* [Work to complete]: Every record must be copied exactly, except that pictures are dropped.

* [Information supplied]:
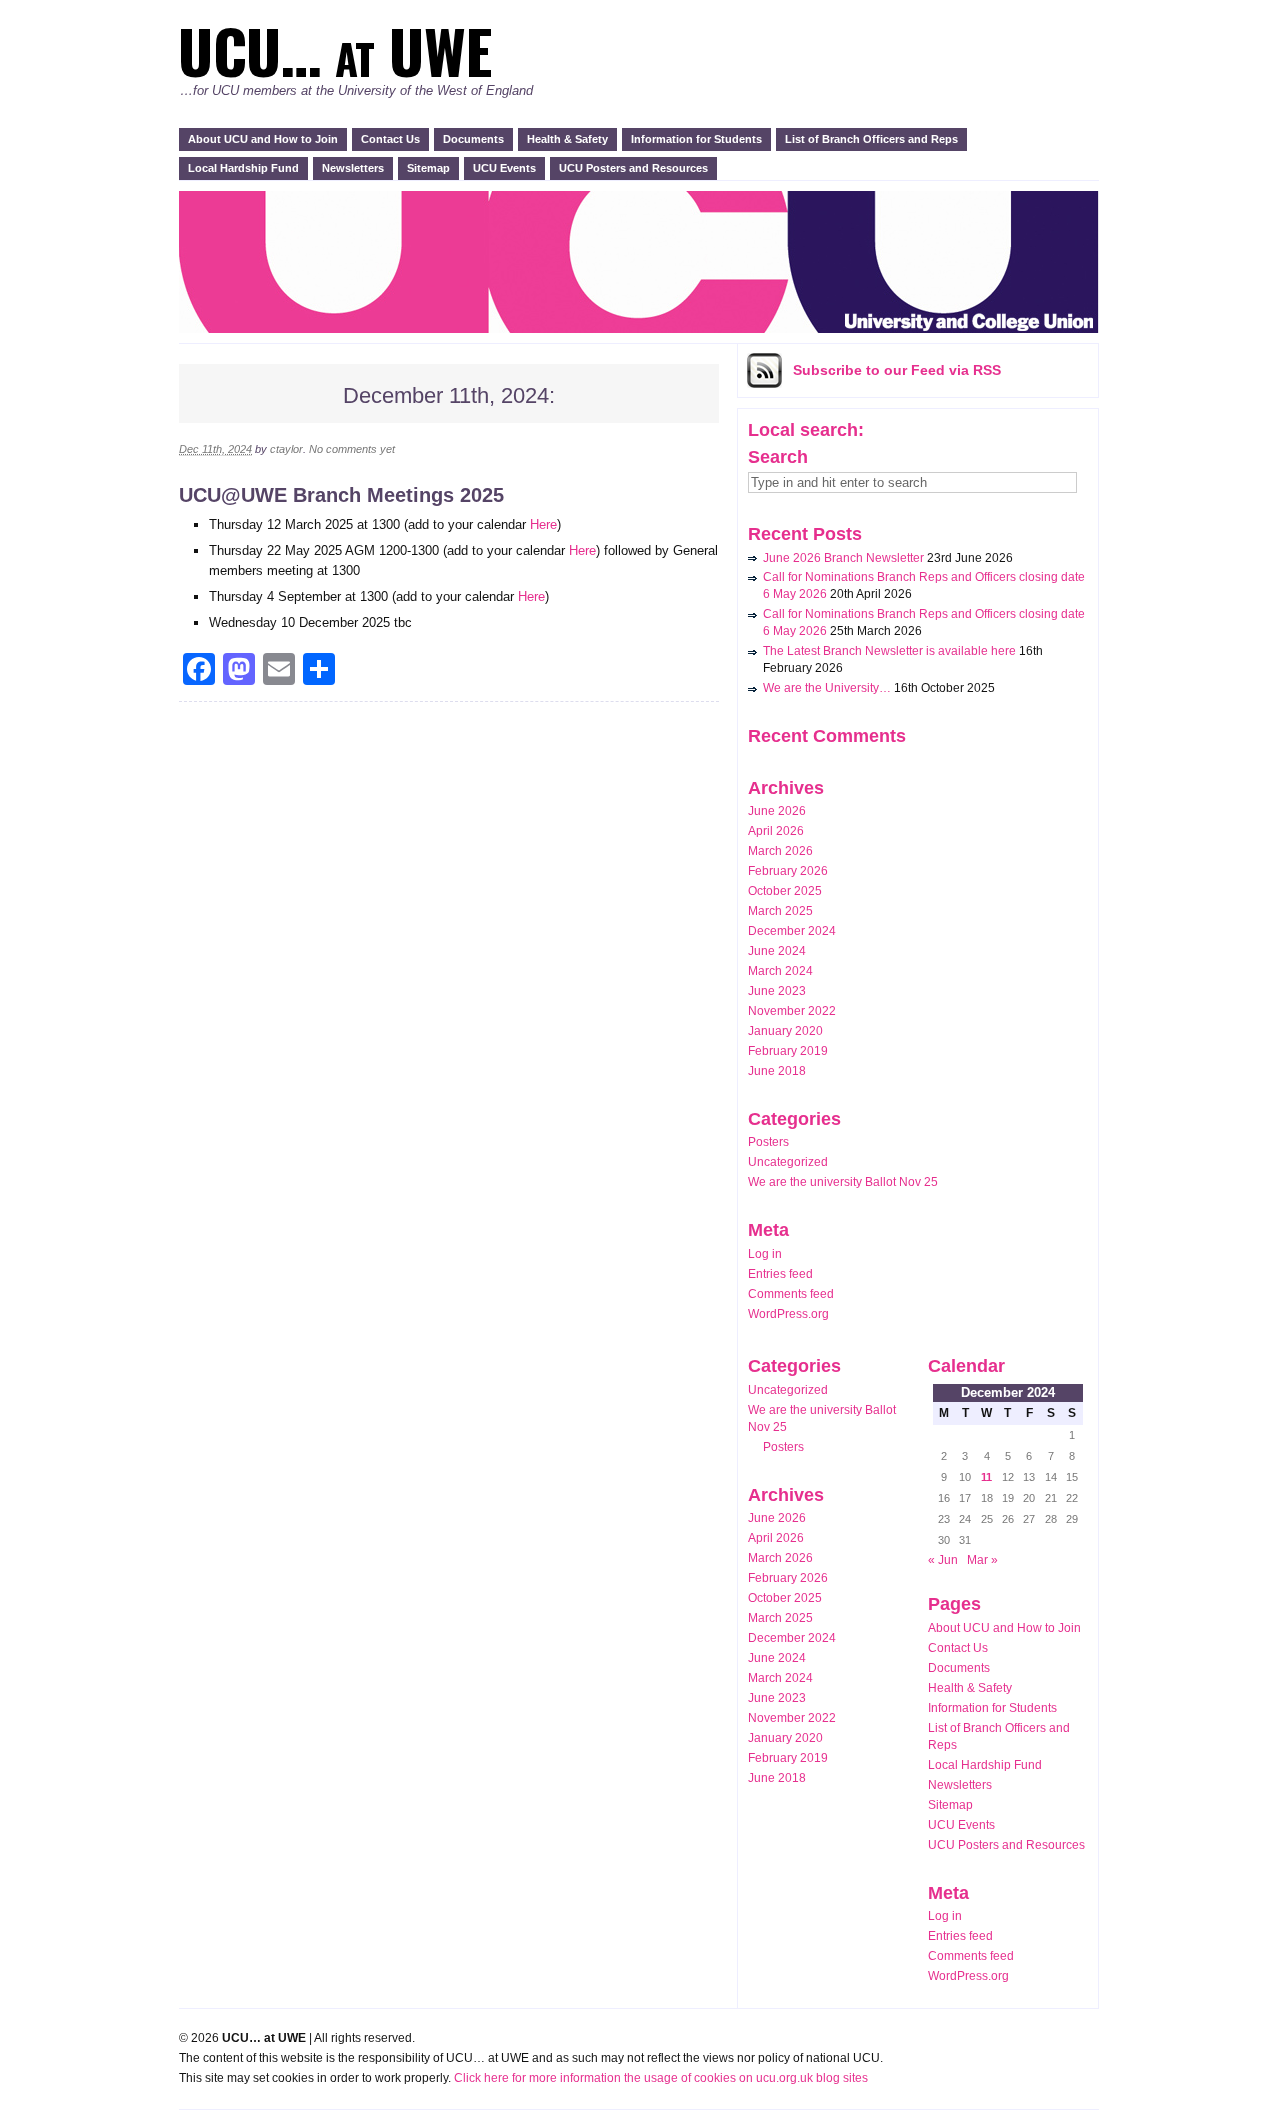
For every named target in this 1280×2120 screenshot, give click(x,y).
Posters (768, 1142)
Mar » (982, 1560)
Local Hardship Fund (243, 168)
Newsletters (353, 168)
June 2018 (777, 1071)
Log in (765, 1254)
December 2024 (792, 931)
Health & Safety (567, 139)
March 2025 (780, 911)
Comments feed (791, 1294)
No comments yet (352, 449)
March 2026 (780, 851)
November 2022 (792, 1011)
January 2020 (785, 1031)
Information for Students (696, 139)
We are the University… (827, 688)
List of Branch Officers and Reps (871, 139)
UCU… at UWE (335, 49)
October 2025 (785, 891)
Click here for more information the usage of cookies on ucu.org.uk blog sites (661, 2078)
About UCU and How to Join (263, 139)
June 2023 (777, 991)
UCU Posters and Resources (633, 168)
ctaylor (286, 449)
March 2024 (780, 971)
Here (543, 524)
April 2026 (776, 831)
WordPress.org (788, 1314)
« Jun (943, 1560)
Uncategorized (788, 1162)
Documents (473, 139)
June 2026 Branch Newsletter (843, 558)
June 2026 (777, 811)
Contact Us (390, 139)
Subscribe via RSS (897, 370)
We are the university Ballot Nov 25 (843, 1182)
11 (986, 1477)
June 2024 (777, 951)
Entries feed (780, 1274)
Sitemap (428, 168)
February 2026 (788, 871)
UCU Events (504, 168)
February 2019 (788, 1051)
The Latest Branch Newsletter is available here (889, 651)
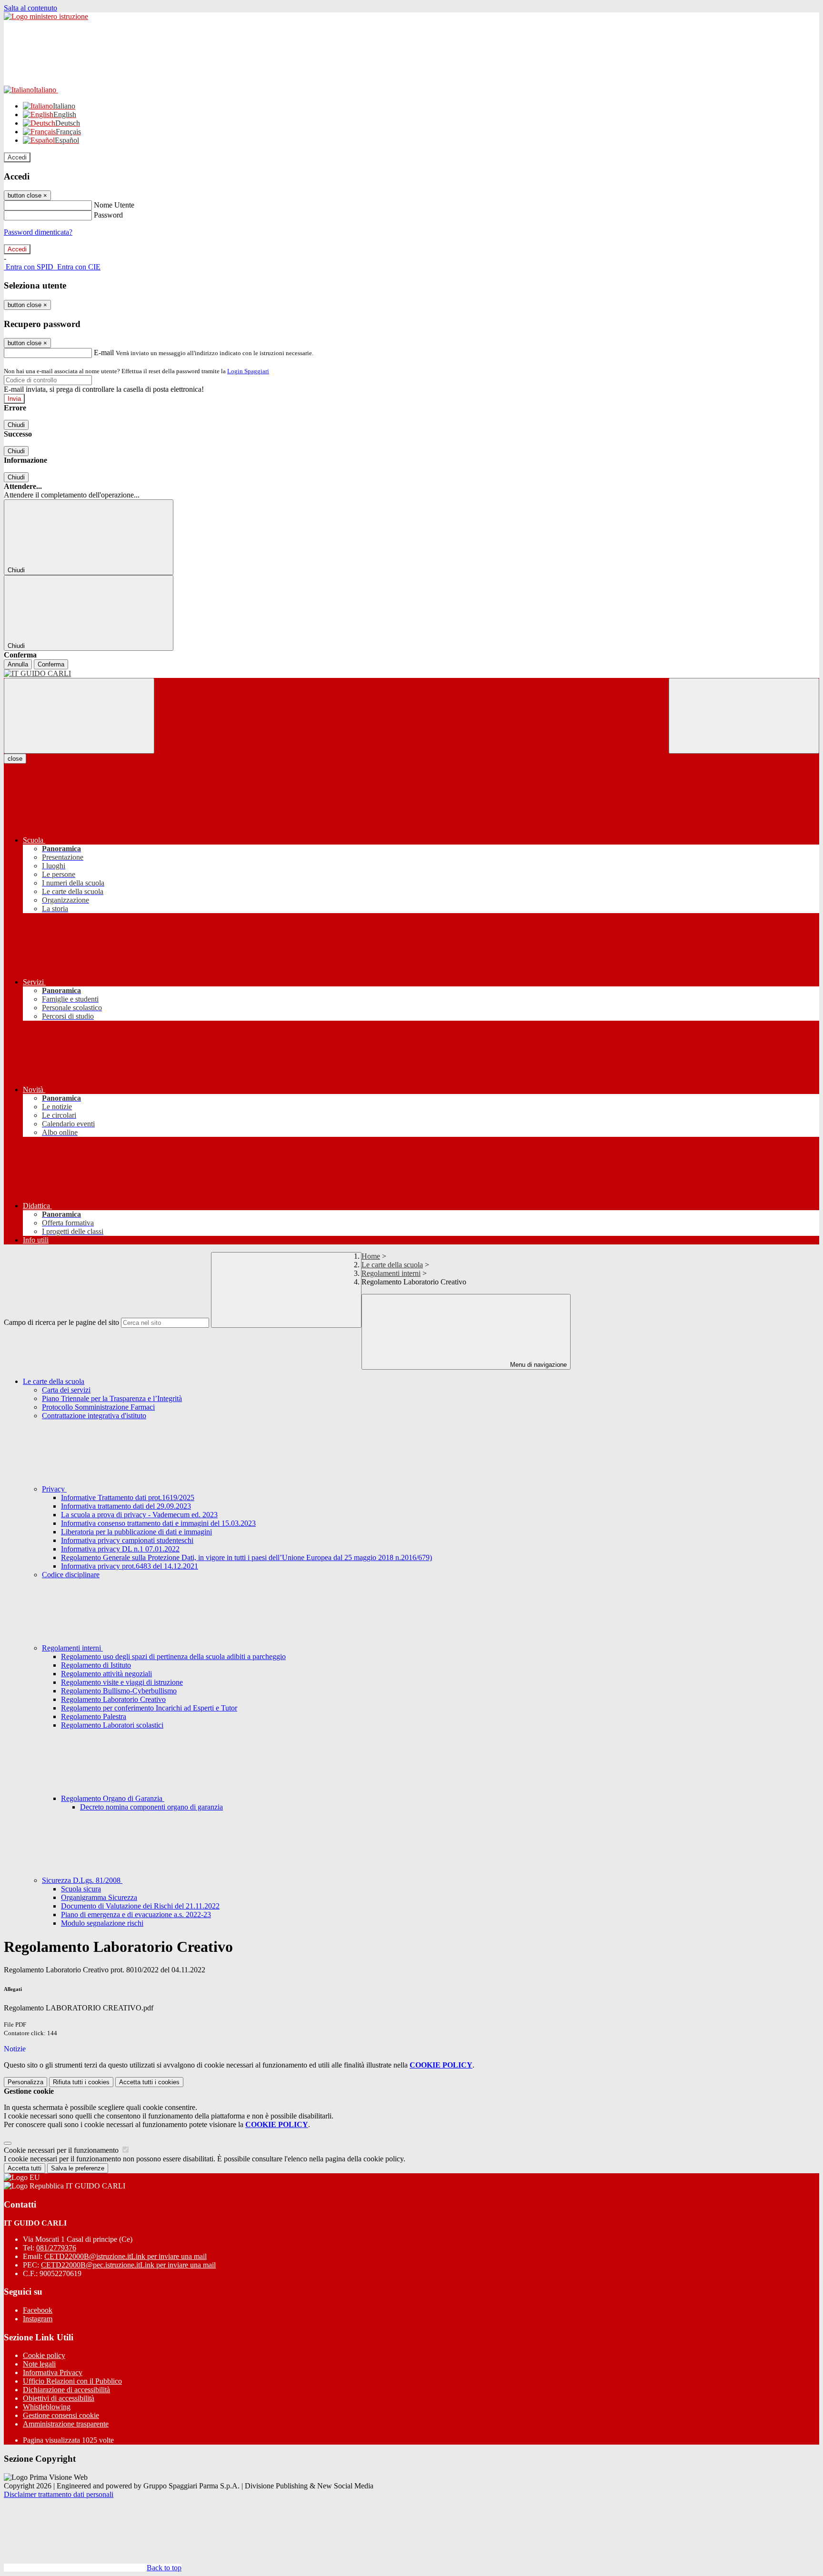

* [Exercise answer]:
For every named target in this 1280×2120 screenshot, give click(x,y).
Posters (768, 1142)
Mar » (982, 1560)
Local Hardship Fund (243, 168)
Newsletters (353, 168)
June 2018 (777, 1071)
Log in (765, 1254)
December 2024 (792, 931)
Health & Safety (567, 139)
March 2025 (780, 911)
Comments feed (791, 1294)
No comments yet (352, 449)
March 2026 (780, 851)
November 2022 (792, 1011)
January 2020 (785, 1031)
Information for Students (696, 139)
We are the University… (827, 688)
List of Branch Officers and Reps (871, 139)
UCU… at UWE (335, 49)
October 2025 (785, 891)
Click here for more information the usage of cookies on ucu.org.uk blog sites (661, 2078)
About UCU and How to Join (263, 139)
June 2023 (777, 991)
UCU Posters and Resources (633, 168)
ctaylor (286, 449)
March 2024 (780, 971)
Here (543, 524)
April 2026 (776, 831)
WordPress.org (788, 1314)
« Jun (943, 1560)
Uncategorized (788, 1162)
Documents (473, 139)
June 2026 Branch Newsletter (843, 558)
June 2026 (777, 811)
Contact Us (390, 139)
Subscribe via RSS (897, 370)
We are the university Ballot Nov 25 (843, 1182)
11 (986, 1477)
June 2024 (777, 951)
Entries feed (780, 1274)
Sitemap (428, 168)
February 2026 (788, 871)
UCU Events (504, 168)
February 2019 (788, 1051)
The Latest Branch Newsletter is available here (889, 651)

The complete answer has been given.